Two members of the Lake District National Park Authority have been publicly thanked by Keswick councillors for voting against plans to build a Premier Inn hotel in the town.
Chairman Geoff Davies and Nicky Cockbain were the only people on the Kendal-based authority’s development control committee who opposed the controversial 71-bedroom hotel, all eight others voting to support it.
That was despite Keswick’s 12 councillors having voted unanimously for the town council to object to the planning application, which had also been opposed by a 3,300-name petition and by 136 people who wrote letters against it.
David Burn, Keswick’s deputy mayor, had spoken against the hotel plan via an online link when the committee debated it earlier this month.
Speaking at last week’s town council meeting, Mr Burn said: “The committee displayed a complete lack of common sense and flagrant disregard of local knowledge and concern about the application and site.

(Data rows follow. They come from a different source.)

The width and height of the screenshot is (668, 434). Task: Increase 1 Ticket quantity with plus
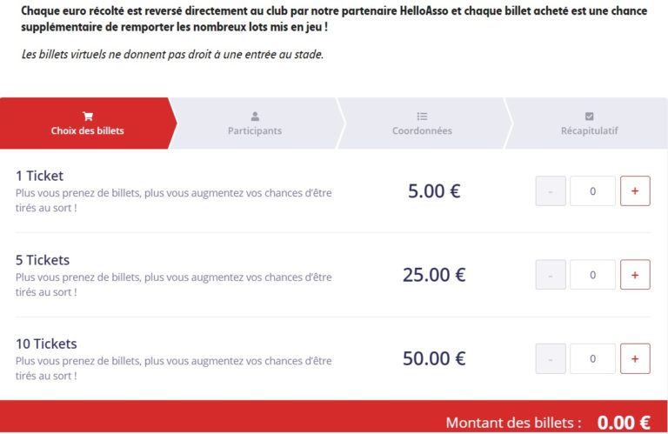pos(635,191)
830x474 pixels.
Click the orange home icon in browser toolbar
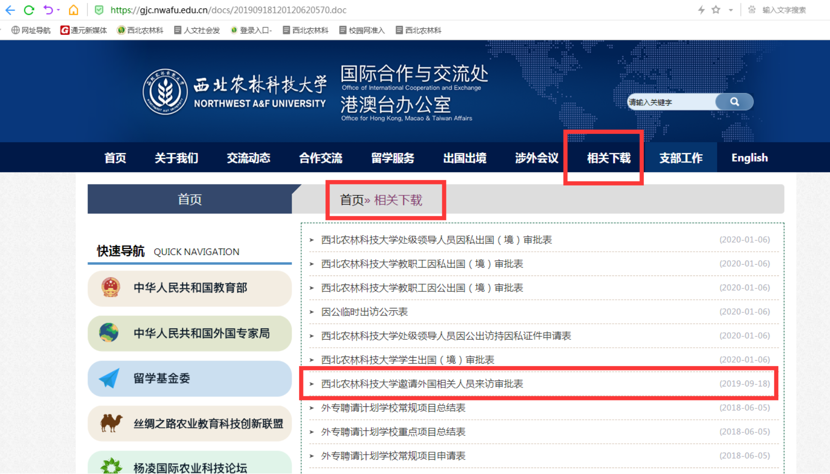pyautogui.click(x=74, y=10)
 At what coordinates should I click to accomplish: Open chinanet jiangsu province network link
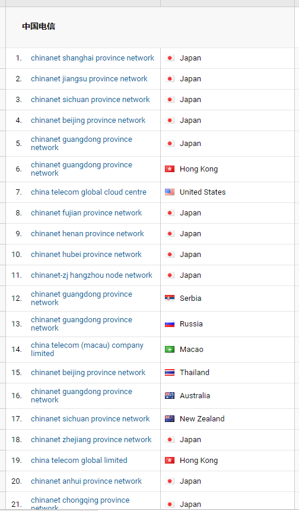89,79
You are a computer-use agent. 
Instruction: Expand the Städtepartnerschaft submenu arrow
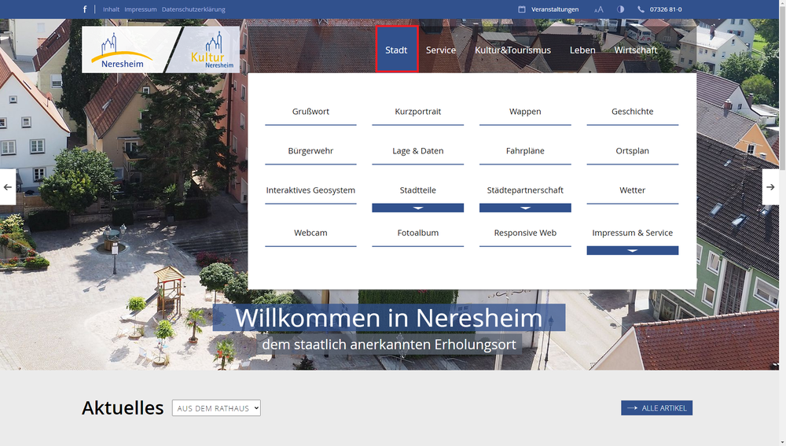(525, 208)
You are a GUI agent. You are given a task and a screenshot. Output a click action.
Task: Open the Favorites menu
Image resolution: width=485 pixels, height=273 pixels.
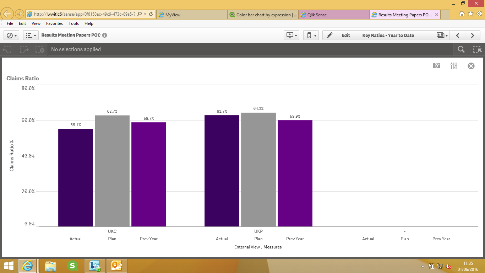[54, 23]
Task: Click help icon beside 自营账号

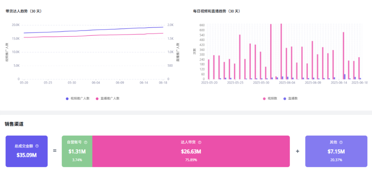Action: pos(85,142)
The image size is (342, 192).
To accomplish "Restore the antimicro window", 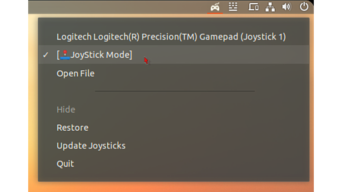I will [x=72, y=128].
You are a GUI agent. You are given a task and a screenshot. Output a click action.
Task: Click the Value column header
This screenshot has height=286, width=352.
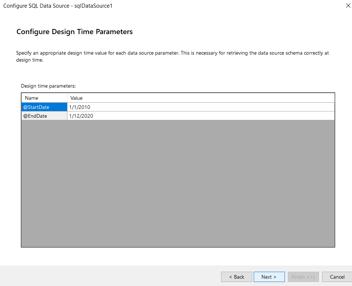coord(201,98)
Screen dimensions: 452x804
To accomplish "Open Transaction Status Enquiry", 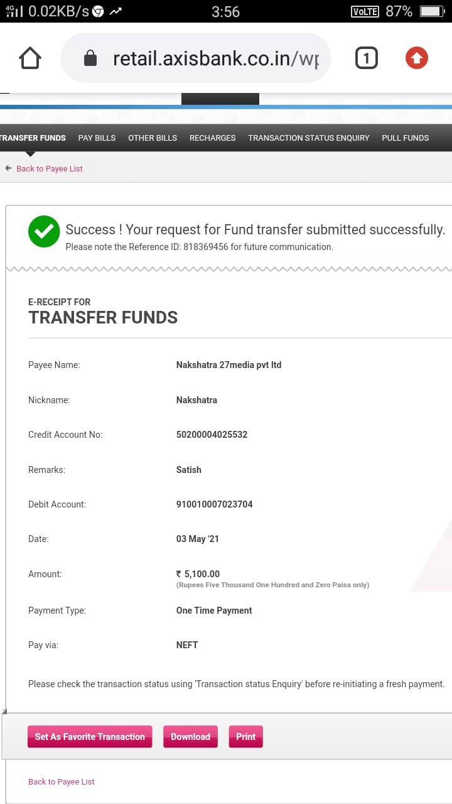I will tap(309, 138).
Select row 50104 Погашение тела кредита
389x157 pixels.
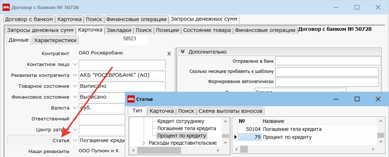[x=292, y=129]
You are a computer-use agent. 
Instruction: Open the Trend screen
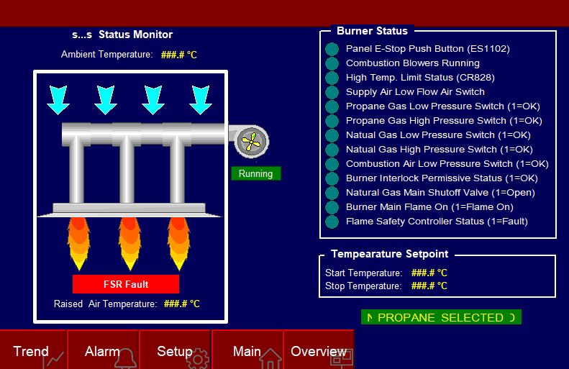pos(33,350)
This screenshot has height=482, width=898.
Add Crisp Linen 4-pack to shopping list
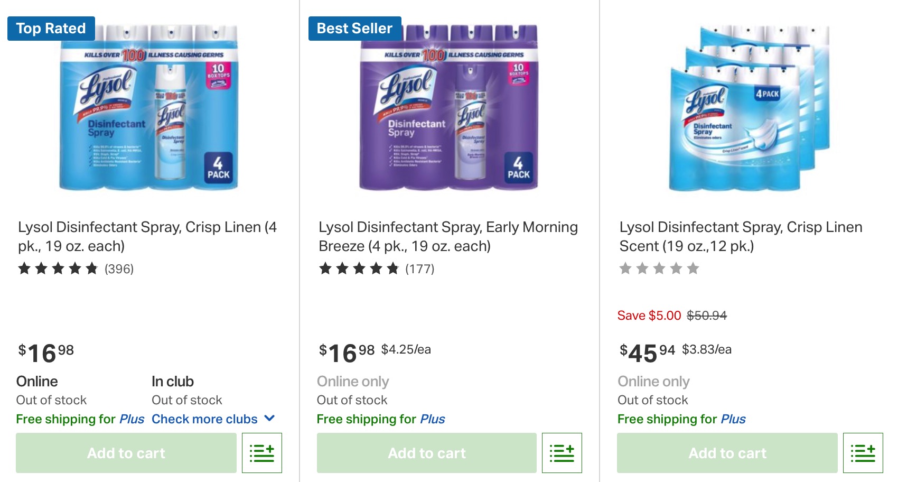point(262,453)
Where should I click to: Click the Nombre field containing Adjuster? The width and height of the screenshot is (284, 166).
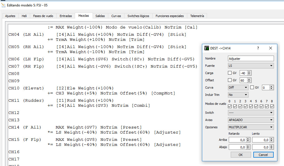(x=251, y=58)
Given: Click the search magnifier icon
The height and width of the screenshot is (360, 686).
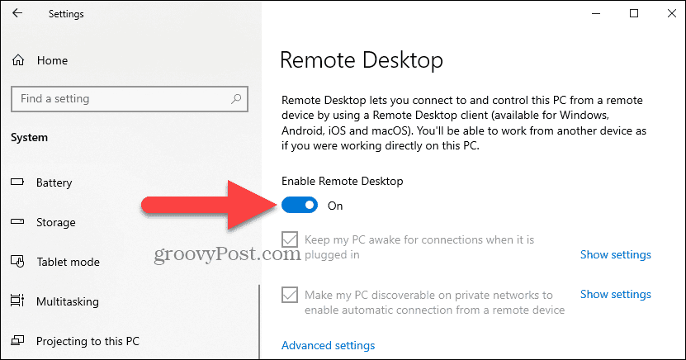Looking at the screenshot, I should pos(236,99).
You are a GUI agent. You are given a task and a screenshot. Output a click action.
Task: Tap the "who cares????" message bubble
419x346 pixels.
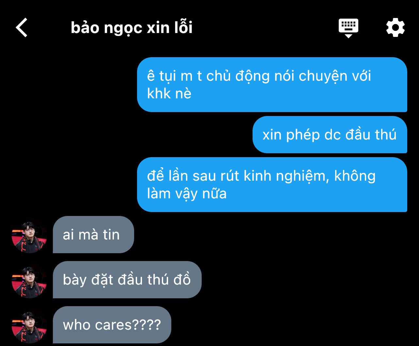pyautogui.click(x=112, y=325)
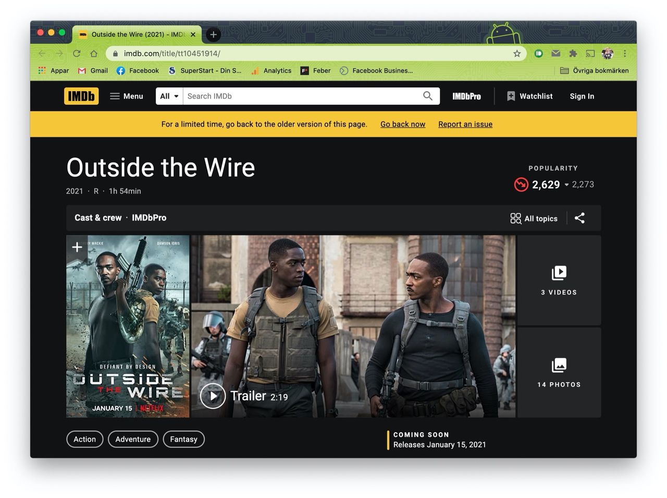This screenshot has width=667, height=498.
Task: Click the IMDb logo to go home
Action: click(x=81, y=96)
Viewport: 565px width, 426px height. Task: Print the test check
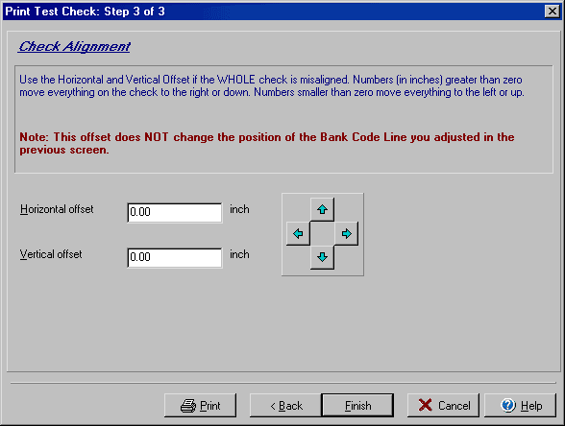(200, 406)
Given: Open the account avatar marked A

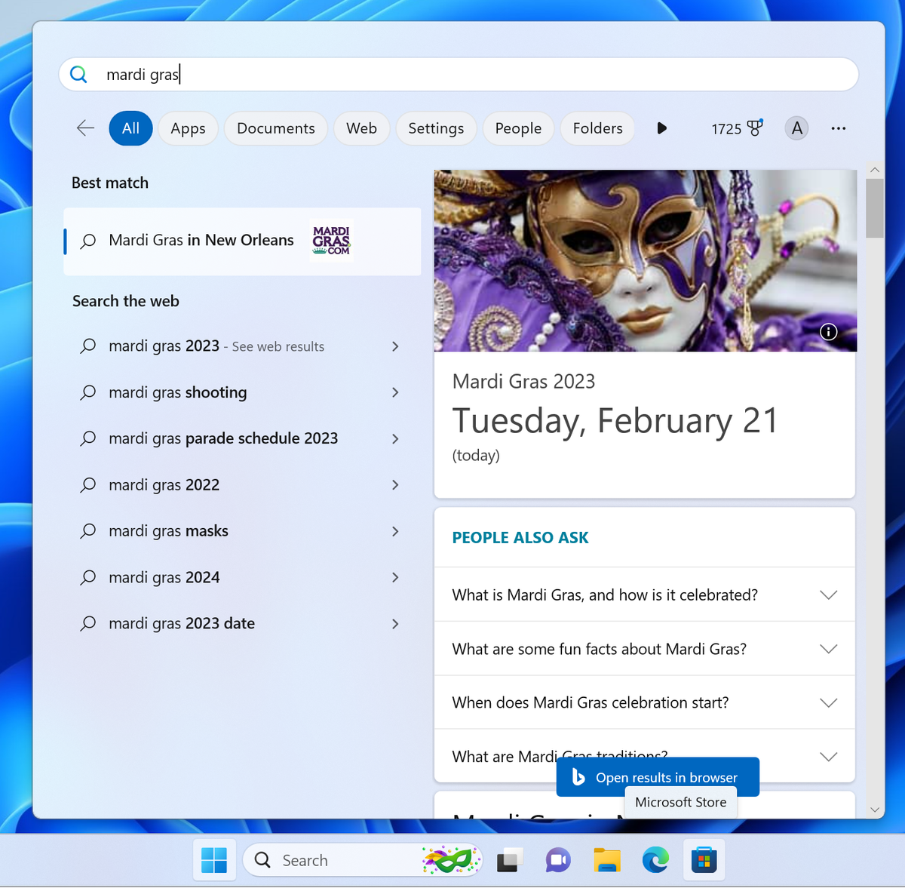Looking at the screenshot, I should 796,128.
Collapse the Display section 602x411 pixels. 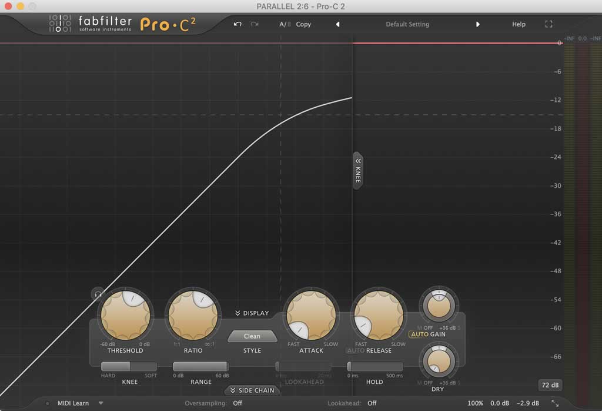tap(252, 313)
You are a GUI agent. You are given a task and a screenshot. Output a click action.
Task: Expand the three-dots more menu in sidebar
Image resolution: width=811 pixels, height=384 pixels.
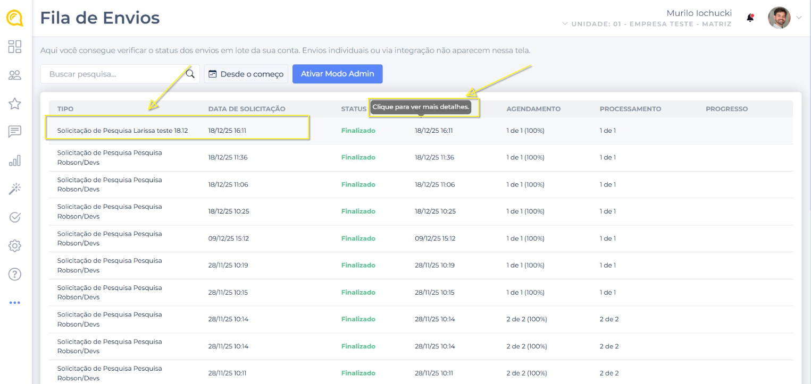(x=15, y=303)
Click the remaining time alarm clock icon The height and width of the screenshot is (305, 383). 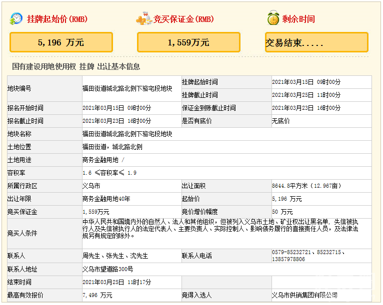coord(273,18)
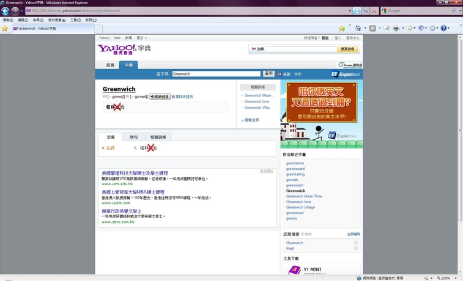Click the Home icon in IE command bar
Screen dimensions: 463x281
[x=357, y=29]
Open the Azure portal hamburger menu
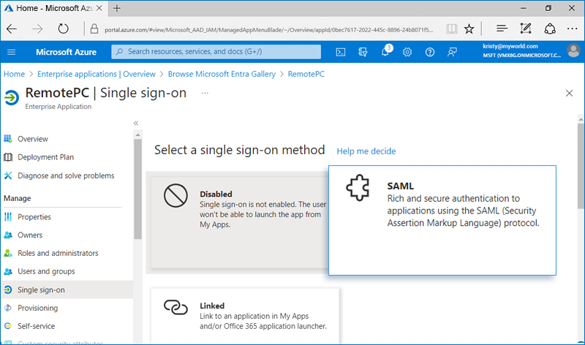 [x=12, y=52]
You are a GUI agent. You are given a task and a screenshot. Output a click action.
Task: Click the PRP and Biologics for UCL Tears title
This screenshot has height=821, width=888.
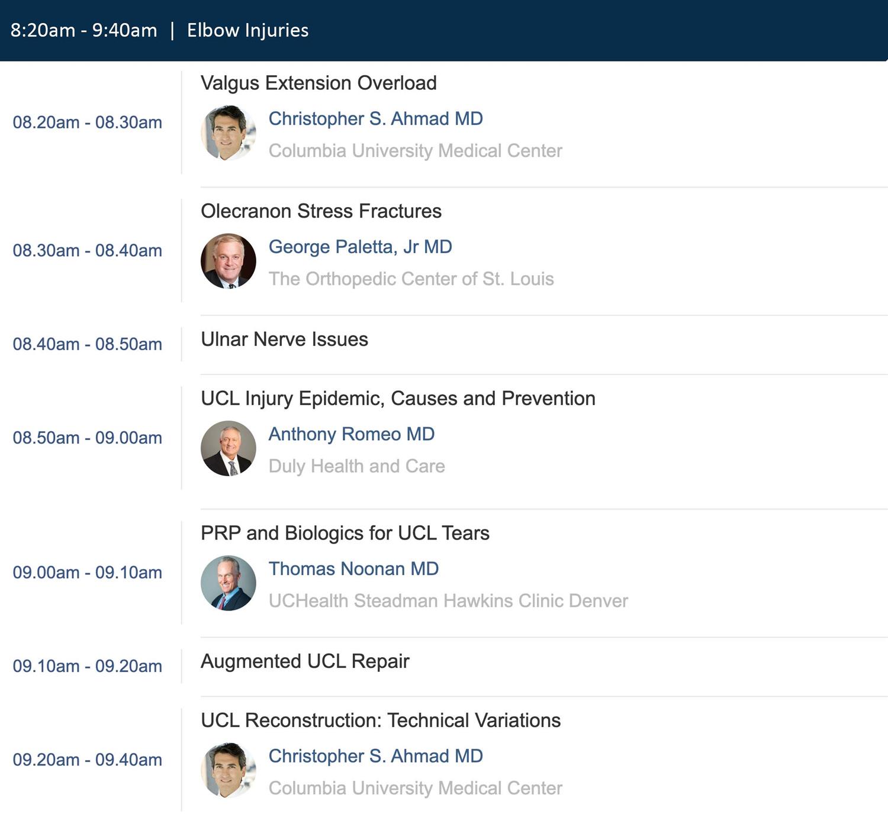point(345,534)
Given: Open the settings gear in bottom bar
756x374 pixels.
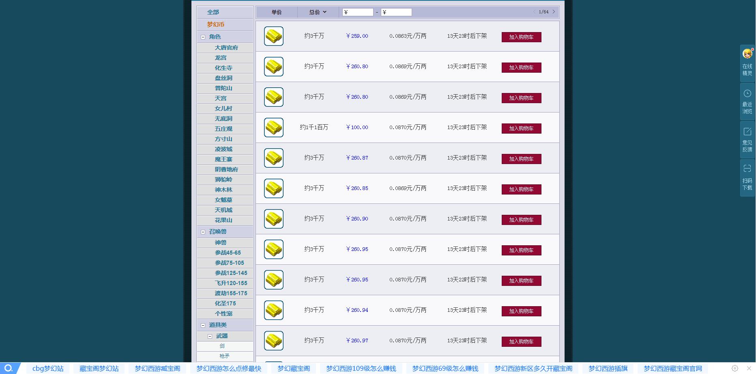Looking at the screenshot, I should click(x=735, y=368).
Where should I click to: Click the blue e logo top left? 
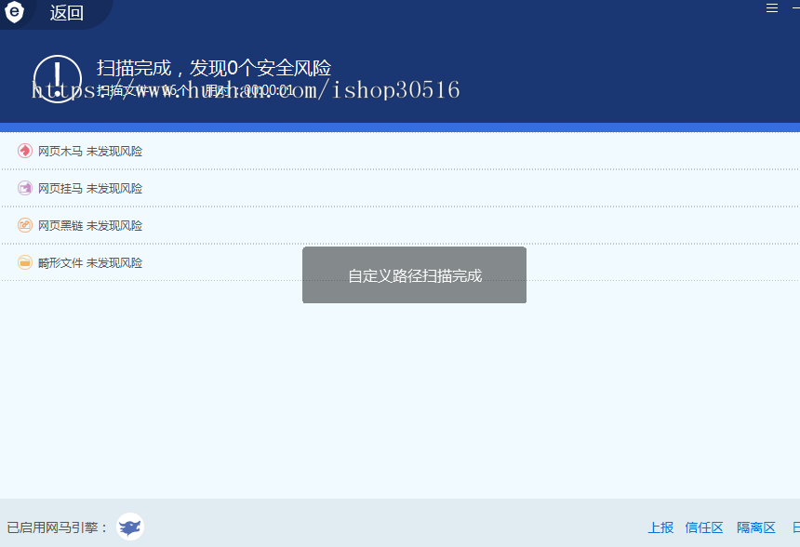pos(13,13)
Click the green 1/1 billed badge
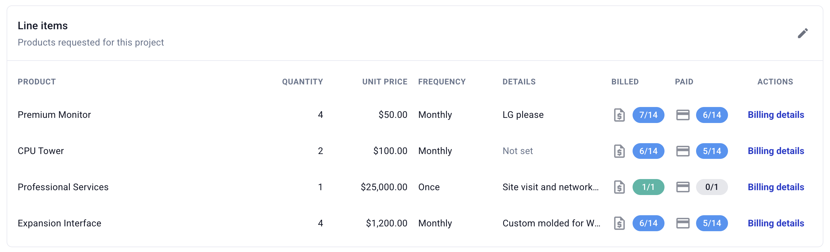Viewport: 830px width, 252px height. tap(648, 187)
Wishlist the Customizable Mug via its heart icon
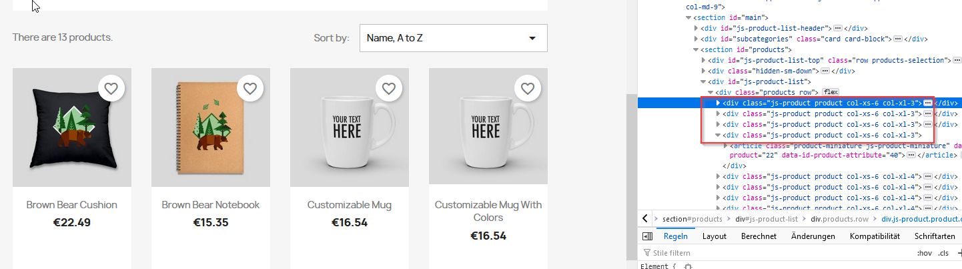Viewport: 962px width, 269px height. pos(389,88)
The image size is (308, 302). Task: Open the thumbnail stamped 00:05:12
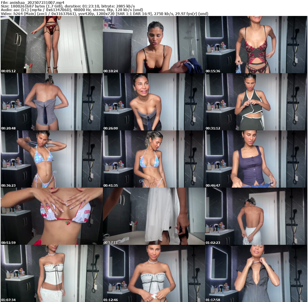[x=51, y=45]
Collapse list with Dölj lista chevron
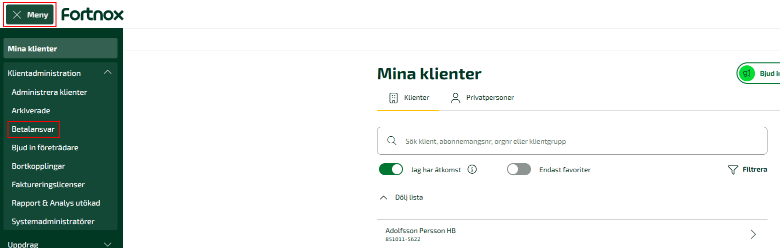Screen dimensions: 780x248 384,197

“It will come back to bite them at some stage.”
The £6 million Premier Inn hotel is to be built on the vacant site of the former Ravensfield residential home in High Hill.
It is expected to be open for guests in the spring or summer of 2022.
Mr Burn said Mr Davies and Ms Cockbain both knew Keswick and the site and had been right to go against the planning officer’s recommendation that the plan be approved.
“I thank Geoff and Nicky for their support,” he said at the last virtual town council meeting.
Tony Lywood is a member of the LDNPA but not on the committee which backed the hotel plan.
The Keswick town councillor warned that changes to national park authorities being proposed in the Glover report meant that local people like Mr Davies, Ms Cockbain and him would be replaced by “government appointees”, leaving “no-one to stand up for the locality.”
He added: “That is what we are looking at— a complete defrocking and castration of local democracy in the (national park) planning process.”
Ms Cockbain had said the hotel’s total of 29 parking spaces was inadequate, while concerns were also expressed about it being an overdevelopment of the site. Brewery giant Whitbread, which owns Premier Inn, says the new hotel will bring 30 jobs and £1.8 million a year additional spend to Keswick and the surrounding area from its guests.